Ekim'in ülkesinde olup bitenlere bu gözle bakmanızı öneriyorum. İstisnasız ne olup bitiyorsa, hepsine... Elbette, başkalarına ulaşmanız imkânsız ya da çok güç olacağı için, bunlardan ilgiye ya da haber yapılmaya değer bulunup medya organlarına yansıtılanlara, demek istiyorum. Bunların büyük ölçüde çarpıtılarak "haber değeri" taşıma mertebesine yükseltildiklerini, bu mertebeye ulaşanların da binbir türlü süzgeçten geçirilerek bize aktarıldıklarını bilmemiz, bunlar üzerinde durmamızı, bunlardan hareketle anlamlı sonuçlara varmamızı engellemiyor.

O ülkede bir yerde, bir ortodoks tarikatının mensupları, ilkbaharda "kıyamet"in kopacağını söyleyerek, buna inanarak, bunu inanç sistemlerinin kendilerine açık seçik gösterdiğini ileri sürerek ve cümbür cemaat bir yer altı korunağına sığınmışlar. Bizdeki farklı dinin tarikatları da benzer gerekçelerle, benzer davranışlarda bulunurlar. Birkaç ayrıntı da şöyle: Bir, yanlarında dört de çocuk bulunuyor. Bir ikincisi, tarikat şefi onlara katılmamış çünkü, zat-ı alilerinin "yapılacak daha önemli işleri" bulunmakta imiş. Haberde şöyle bir ek bilgi de var: Yetkililer, bu duruma son vermek için çeşitli yollar üzerinde duruyorlarmış ve bunlar arasında tarikat mensuplarını sığındıkları yerden çıkartacak, ama onların sağlığının büyük çapta zarar görmesine yol açmayacak bir bomba atmak da bulunuyormuş. Bu bize İstanbul'un valisini hatırlatıyor şu bir insanın başı nasıl bu kadar omuzlarının arasına gömülmüş olabilir ve bir insan nasıl kendi ana dilini bu kadar büyük bir güçlük ve anlaşılmazlıkla konuşabilir sorularını aklıma düşüren vazgeçilmez bürokratı... Onun 1 Mayıs 2007'de emekçilere karşı fütursuzca ve elini korkak alıştırmamış bir cömertlikle harcadığı gazları...

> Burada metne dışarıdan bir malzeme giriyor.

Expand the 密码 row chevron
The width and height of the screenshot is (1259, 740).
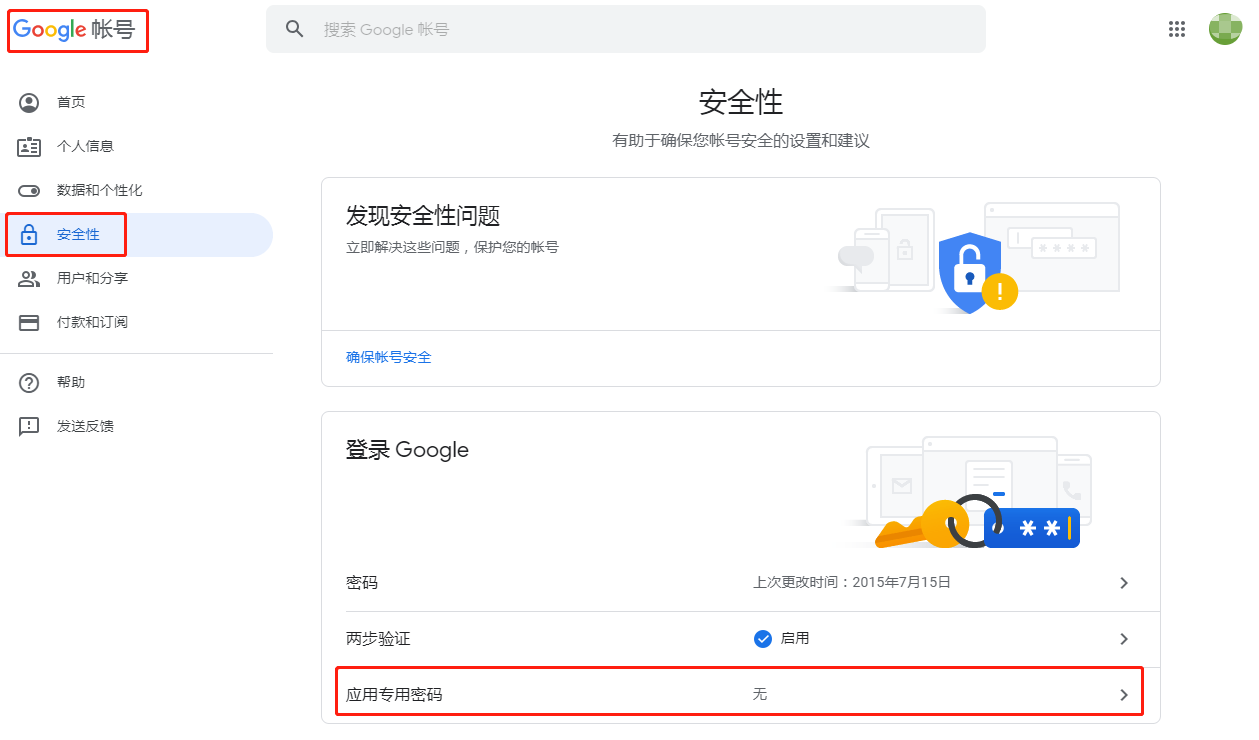[x=1124, y=582]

Hep aklıma geliyor işte ve her defasında, bizim ne kadar eli yavaş olduğumuzu hatırlayarak, kendisine uzun ömürler diliyorum.

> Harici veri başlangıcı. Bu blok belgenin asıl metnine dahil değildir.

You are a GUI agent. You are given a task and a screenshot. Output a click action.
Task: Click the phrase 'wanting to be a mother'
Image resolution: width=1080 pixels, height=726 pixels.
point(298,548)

Aslında, bunun konumuzla pek bir ilgisi yok. Biz kuşkusuz o ortodoks tarikatçılar gibi zavallı değiliz ve Rus yetkililer de o zavallılara karşı o kadar gaddar olamazlar. Ayrıca, haksızlık etmeyelim, bizim seçkin yöneticimiz de karşısında biz olmasaydık, bırakalım gaddarlığı, şefkatin ne olduğunu göstermek için elinden geleni ardına koymazdı.

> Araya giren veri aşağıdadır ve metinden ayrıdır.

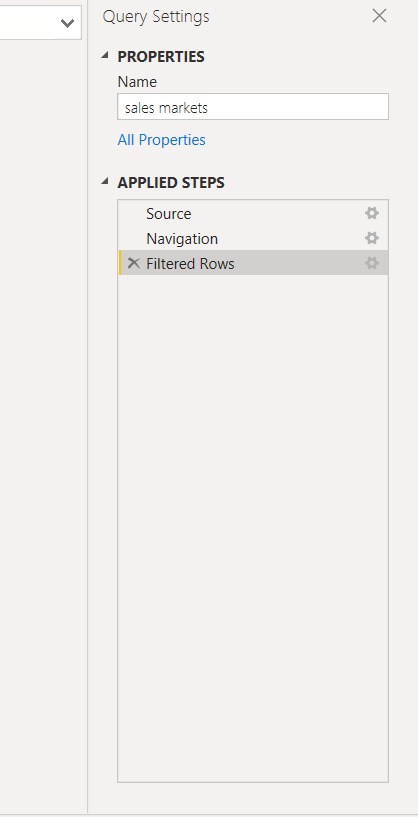Click the formula bar text box
The image size is (418, 817).
pos(41,22)
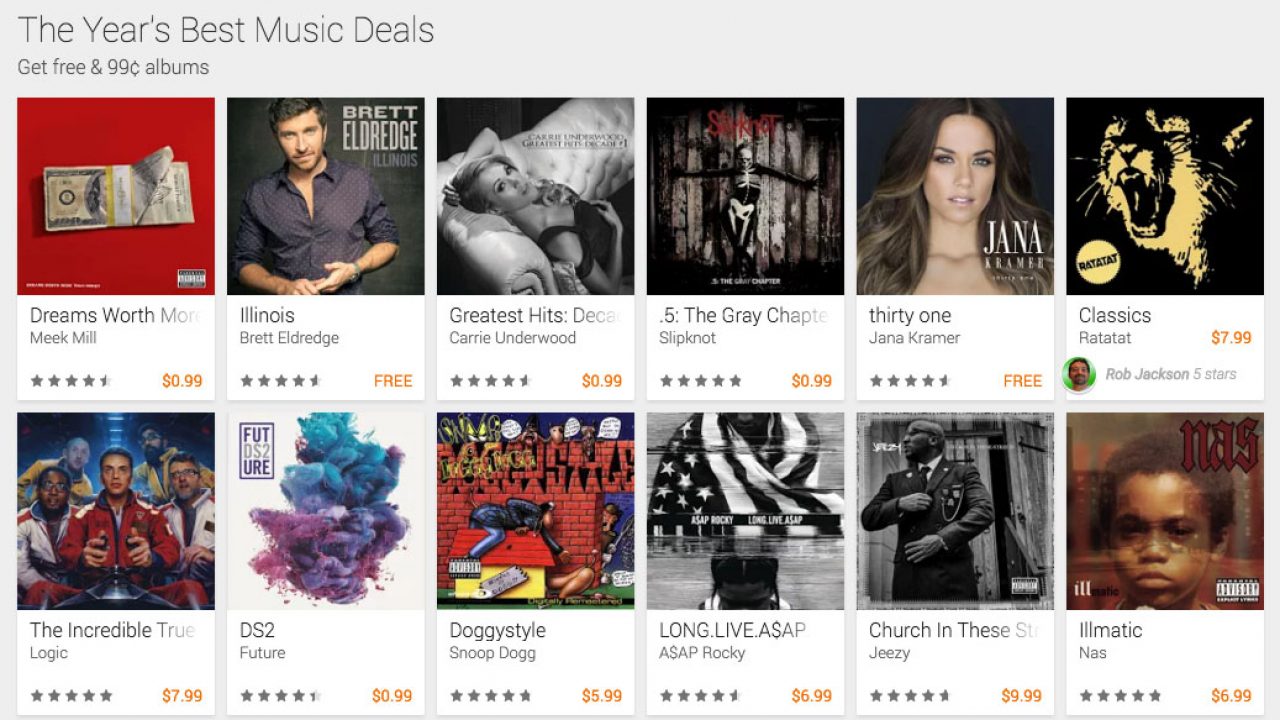Click The Incredible True album title

(x=111, y=630)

Biraz daha eski bir haber: Karadeniz'in en kuzeyinde bir yerde, bir tanker tonlarca petrolü taşırken, coşkun dalgaların çarpmasıyla ortadan ikiye bölündü ve binlerce ton petrol denize yayıldı. Sayısız kuş ve balık öldü. Bizim Karadenizli balıkçılardan duyduğum kadarıyla, bu yıl kalkan çıkması çok zormuş. Birçok haberde, yıkıcı etkinin bu kadarla sınırlı kalmayacağı belirtiliyor. En önemli haber ise şu: O gemi, Sovyetler döneminde nehir taşımacılığı için inşa edilmiş bir gemiymiş, dolayısıyla Karadeniz'in azgın dalgalarına dayanamamış. Kim olsa, demek ki yeniyetme ve müthiş girişim ruhu ile dolu Rus kapitalistleri o gemiyi üçbeş kuruşa, belki de üste para alarak kapatmış ve aynı müthiş girişim gücüyle bir görev değişikliği yaparak deniz taşımacılığında kullanmaya başlamışlar, diye düşünmez mi? Yoksa, ben mi münafıklık yapıyor ve kapitalizmin muhteşem dönüştürücü gücünü görmemekte ısrar ediyorum.

Ama, hemen izleyen günlerde, Karadeniz'in, bu kez de güneyindeki uyanık kapitalistlerin girişim güçlerini dinlemeyen azgınlığına ilişkin bir olay daha çıkıyor karşımıza: Daha bu yılın Nisan ayında büyük tantanayla açılışı yapılan Karadeniz sahil yolunun bazı bölümleri dalgalara dayanamayarak kullanılamaz duruma gelmiş. KTÜ'den ulaştırma uzmanı olduğu belirtilen bir profesör ise şunları açıklamış: "Biz böyle olacağını çok önceden söylemiştik. Karadeniz'le şaka olmaz, bu yol yanlıştır, demiştik. Karadeniz yıkarsa biz onarırız diye iş yapmak, sadece onarım müteahhitlerinize sonu gelmez bir ihale kapısı açmaya yarar. Bu yolun onarım masraflarına dayanılamaz."

Kuzey komşumuzla aynı kaderi mi paylaşıyoruz yoksa? Belki de. Yalnız, burada, bir zamanlar ezber ettiğimiz "tarihin hep ileriye dönen tekerleği"nin bu kez geri döndüğünü de eklemekte yarar olabilir. Başlangıçta, 80-90 yıl önce, birbirimizi ileriye, iyiye doğru itiyorduk hiç değilse, öyle karşılıklı bir itme olmasa bile, bir tarafın varlığı ötekini destekliyordu. Şimdiyse, geriye gidişte, kötülükte, hatta rezillikte benzeşme yahut yarışma durumu ile karşı karşıyayız.

Biraz önce dile getirdiğim öneriyi yinelemek istiyorum: Kuzey komşularımızla ilgili olarak ulaştığınız ya da özel bir çaba göstermeseniz de size ulaşmış her habere, bir de, şu soruyu sorarak bakın: Eskiden bunlar olur muydu ya da böyle mi olurdu?

Bunun anlamı, "eskiden, bir cennetleri vardı" değil elbette. Örneğin, yukarıda değindiğimiz olayların ikincisinin ilgili olduğu "çevre" konusunda ne günahlar işlediler! Onları ve çok daha ölümcül olanlarını işlemiş olmasalardı bugünlere gelirler miydi?

Peki, mahkum muydular o günahları işlemeye? Hayır, bunu kimse söyleyemez. Böyle bir determinizm bizi ancak Tanrı'ya ulaştırır onun tarafından düzenlenmiş bir alınyazısına... İşlemeyebilirlerdi ne yazık, işlediler ama, böylece, bundan sonra işlememenin temelleri de atılmış oldu.